## INPUT FOR THIS TASK
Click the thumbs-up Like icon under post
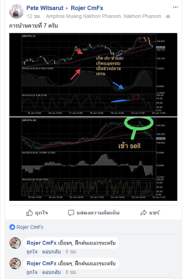 click(x=29, y=212)
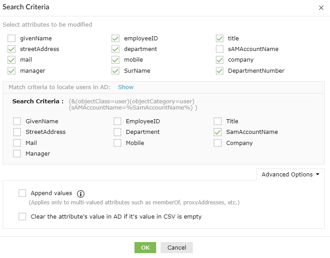The width and height of the screenshot is (330, 258).
Task: Uncheck SamAccountName in search criteria
Action: (x=218, y=132)
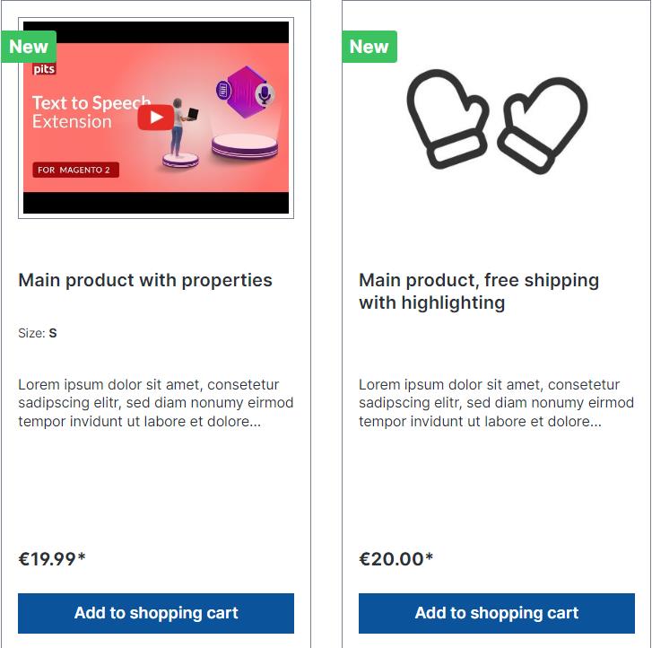Open "Main product with properties" title link
The width and height of the screenshot is (652, 648).
click(145, 280)
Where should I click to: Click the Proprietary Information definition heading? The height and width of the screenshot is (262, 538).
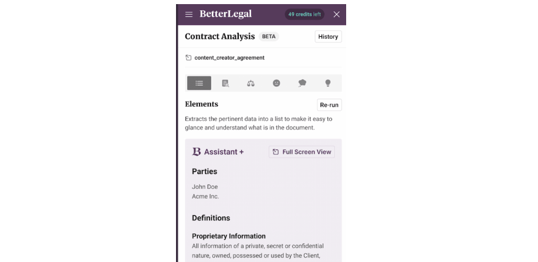229,236
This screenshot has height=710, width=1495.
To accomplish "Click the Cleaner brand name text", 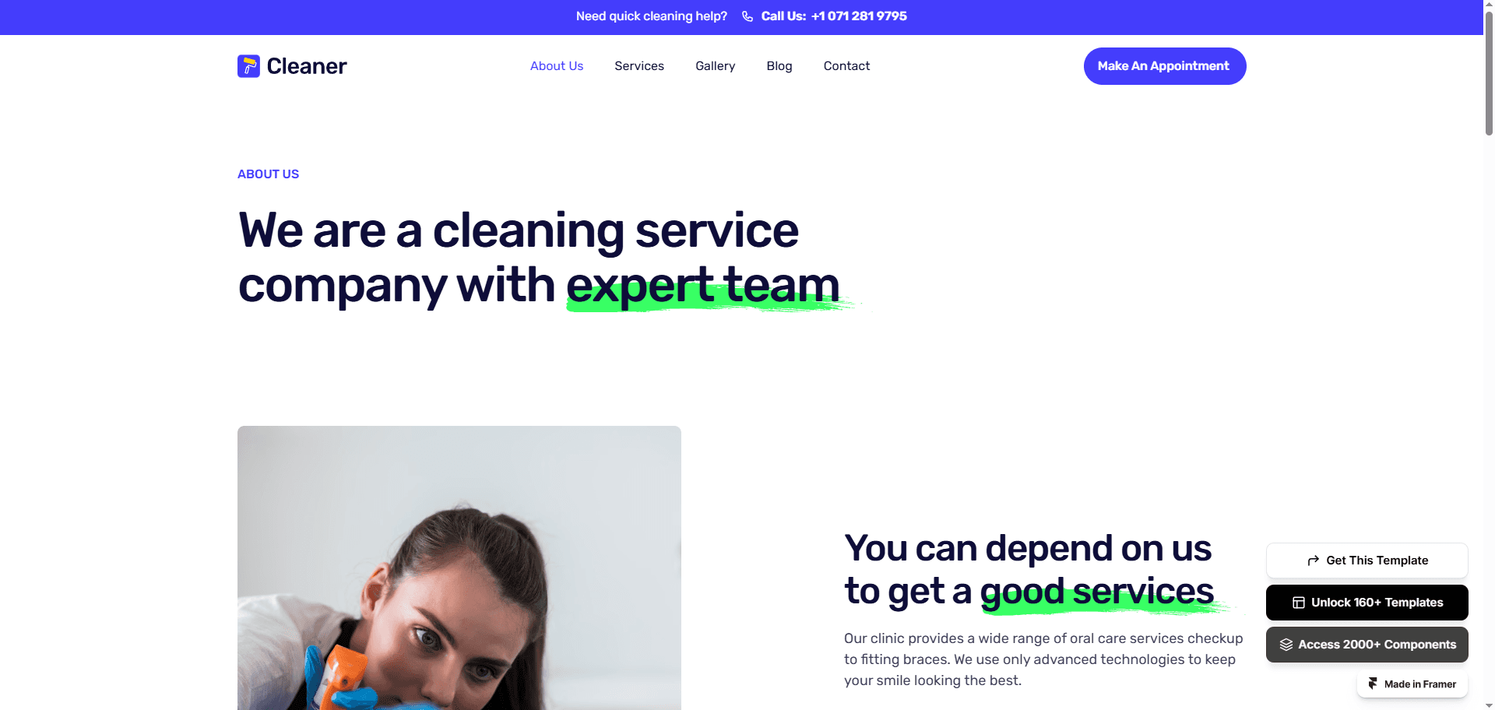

## YOUR TASK
When a line carries an image, skip the image and repeat everything else above exactly as written.

## TASK OUTPUT
Click the thumbs-up Like icon under post
 click(x=29, y=212)
The width and height of the screenshot is (330, 258).
Task: Uncheck SamAccountName in search criteria
Action: (x=218, y=132)
Open "Main product with properties" title link
The width and height of the screenshot is (652, 648).
click(145, 280)
Where should I click to: Click the Proprietary Information definition heading? The height and width of the screenshot is (262, 538).
229,236
This screenshot has height=710, width=1495.
To accomplish "Click the Cleaner brand name text", 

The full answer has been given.